Task requirements ▸ Two lines in the listing below mark the span: one contains "[Anmelden] (535, 29)" and one contains "Rolex Pearlmaster (65, 1441)". Reproduce both of them and everything between, exactly.

Task inputs ▸

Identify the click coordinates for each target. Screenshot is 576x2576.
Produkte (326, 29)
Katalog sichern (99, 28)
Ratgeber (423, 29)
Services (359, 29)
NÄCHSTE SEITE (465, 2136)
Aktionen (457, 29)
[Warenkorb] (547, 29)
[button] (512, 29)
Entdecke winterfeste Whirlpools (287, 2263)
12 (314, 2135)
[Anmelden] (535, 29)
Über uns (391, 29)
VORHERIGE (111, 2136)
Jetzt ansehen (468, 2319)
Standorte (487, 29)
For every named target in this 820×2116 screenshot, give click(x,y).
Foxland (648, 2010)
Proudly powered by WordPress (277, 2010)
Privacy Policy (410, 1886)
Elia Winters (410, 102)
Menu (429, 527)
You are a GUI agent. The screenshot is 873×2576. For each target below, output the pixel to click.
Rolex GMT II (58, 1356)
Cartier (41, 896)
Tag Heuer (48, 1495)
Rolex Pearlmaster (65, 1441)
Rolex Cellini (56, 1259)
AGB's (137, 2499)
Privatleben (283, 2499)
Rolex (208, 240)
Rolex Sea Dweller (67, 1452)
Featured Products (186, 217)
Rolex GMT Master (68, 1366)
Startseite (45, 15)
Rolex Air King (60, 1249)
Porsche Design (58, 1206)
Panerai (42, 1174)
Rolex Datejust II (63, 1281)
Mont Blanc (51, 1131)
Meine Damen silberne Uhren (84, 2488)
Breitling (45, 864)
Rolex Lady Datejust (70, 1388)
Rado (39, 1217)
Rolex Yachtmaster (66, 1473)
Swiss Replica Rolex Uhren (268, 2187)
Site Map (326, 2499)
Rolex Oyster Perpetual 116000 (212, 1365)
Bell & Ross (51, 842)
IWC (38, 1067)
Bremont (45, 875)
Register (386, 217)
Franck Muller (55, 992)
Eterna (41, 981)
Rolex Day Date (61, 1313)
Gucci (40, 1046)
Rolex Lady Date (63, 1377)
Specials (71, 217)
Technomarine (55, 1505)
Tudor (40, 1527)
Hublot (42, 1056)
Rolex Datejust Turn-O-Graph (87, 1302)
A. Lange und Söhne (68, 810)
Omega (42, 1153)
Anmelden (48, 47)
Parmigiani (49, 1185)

Solution ▸
[Anmelden] (535, 29)
Über uns (391, 29)
VORHERIGE (111, 2136)
Jetzt ansehen (468, 2319)
Standorte (487, 29)
For every named target in this 820×2116 screenshot, give click(x,y).
Foxland (648, 2010)
Proudly powered by WordPress (277, 2010)
Privacy Policy (410, 1886)
Elia Winters (410, 102)
Menu (429, 527)
You are a GUI agent. The screenshot is 873×2576. For each target below, output the pixel to click.
Rolex GMT II (58, 1356)
Cartier (41, 896)
Tag Heuer (48, 1495)
Rolex Pearlmaster (65, 1441)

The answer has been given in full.